━━━ Text segment ━━━
How Cheap Are Value Stocks?

Despite the strong recovery for value stocks since late 2020, they are still priced at historically cheap levels – comparable to their level at the peak of the tech bubble. That is especially true for small-value stocks.

For the period 1927-2020, the Fama-French U.S. Small Value Research Index returned 13.9%, outperforming the Fama-French U.S. Large Growth Research Index, which returned 9.9%, by 4 percentage points a year. This outperformance led many investors to “tilt” their portfolios to small-value stocks (overweight them relative to their share of the total market). However, over the 23-year period 1998-2020, investors in U.S. small-value stocks have been disappointed, as the Fama-French U.S. Small Value Research Index slightly underperformed, returning 9.7% versus 9.9% for the Fama-French U.S. Large Growth Research Index. That disappointing performance was caused by three large drawdowns for small value relative to large growth, with the most recent drawdown being of historic proportions.
━━━ Entries supplied ━━━
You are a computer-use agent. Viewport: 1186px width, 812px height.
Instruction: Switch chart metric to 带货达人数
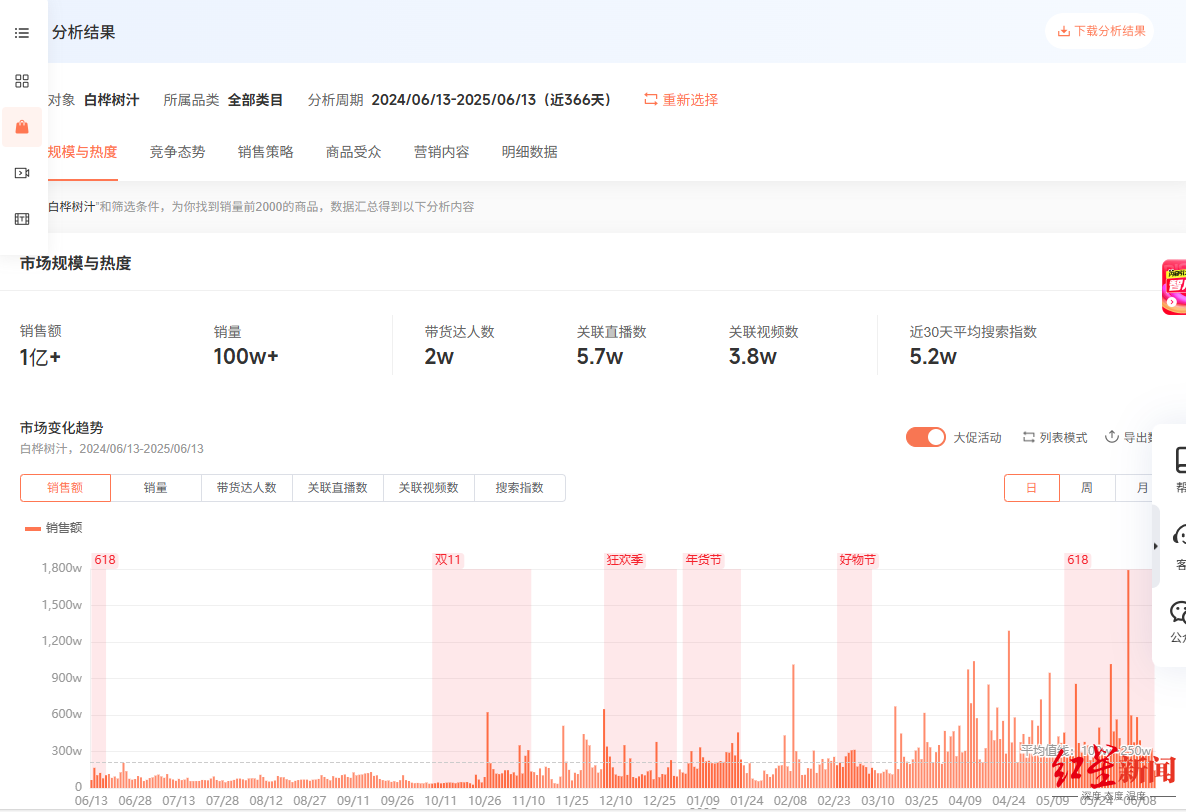[246, 488]
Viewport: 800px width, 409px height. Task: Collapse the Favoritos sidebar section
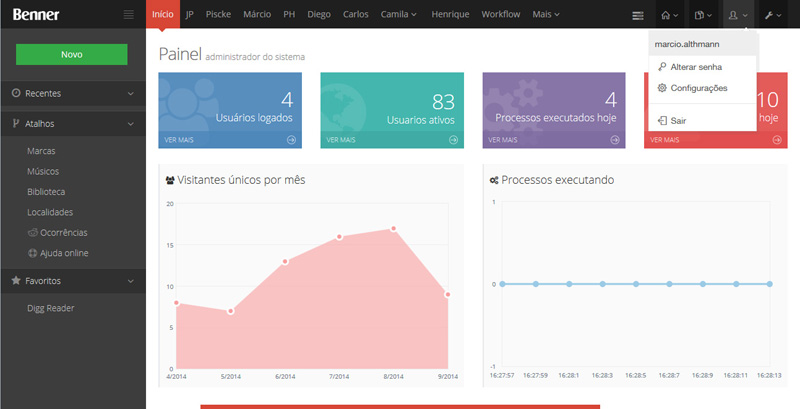pyautogui.click(x=131, y=281)
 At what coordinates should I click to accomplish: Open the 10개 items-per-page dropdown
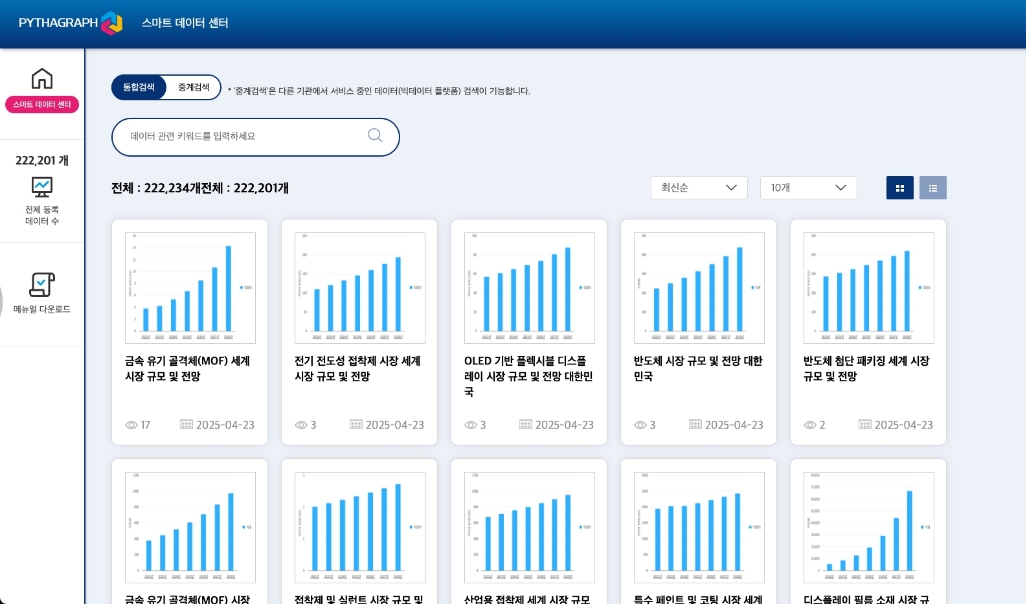click(808, 188)
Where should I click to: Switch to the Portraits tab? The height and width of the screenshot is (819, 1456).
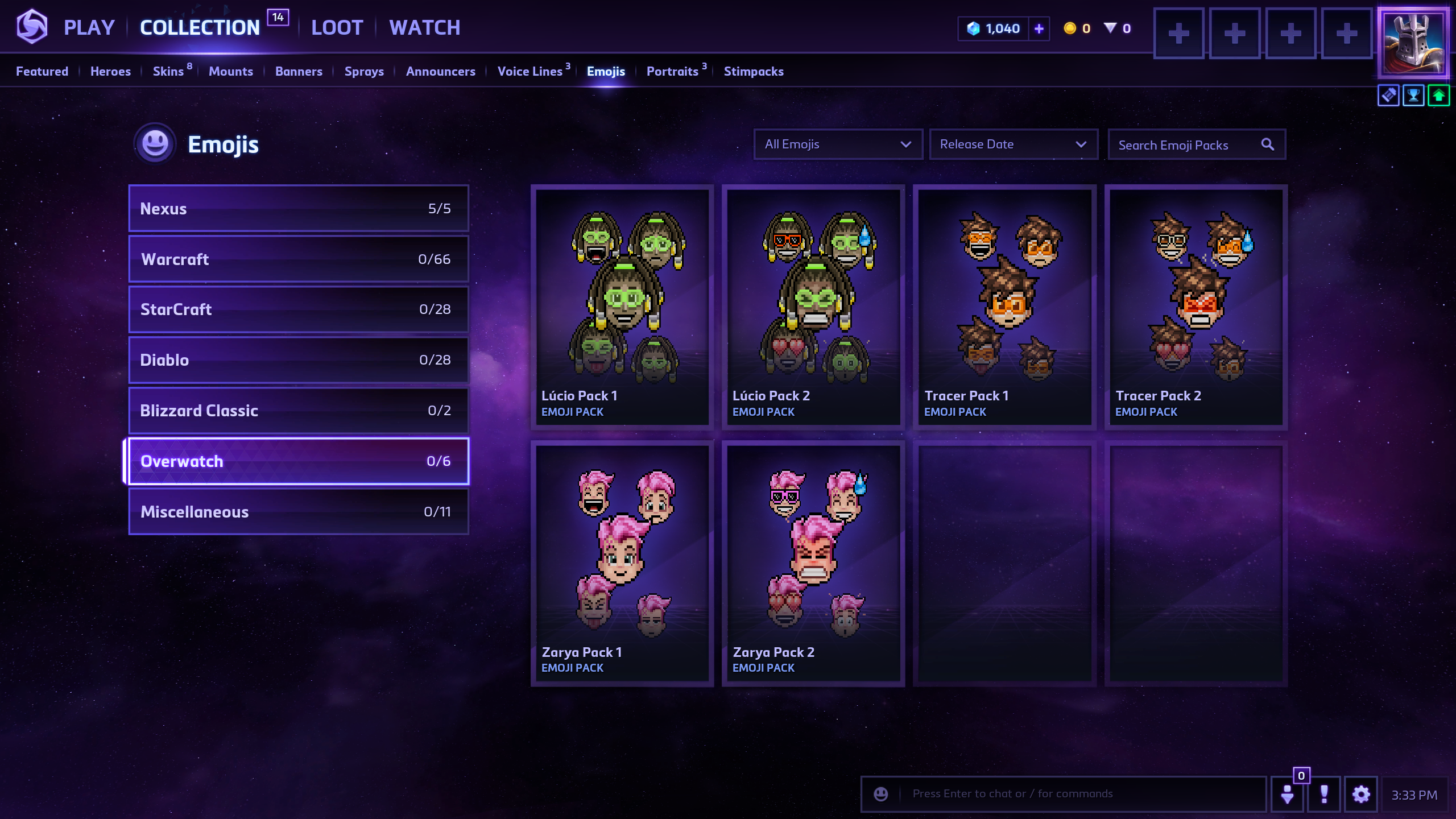coord(672,71)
━━━
Please give the annual return of the Fama-French U.S. Small Value Research Index over 1998-2020, according to the value stocks text.

9.7%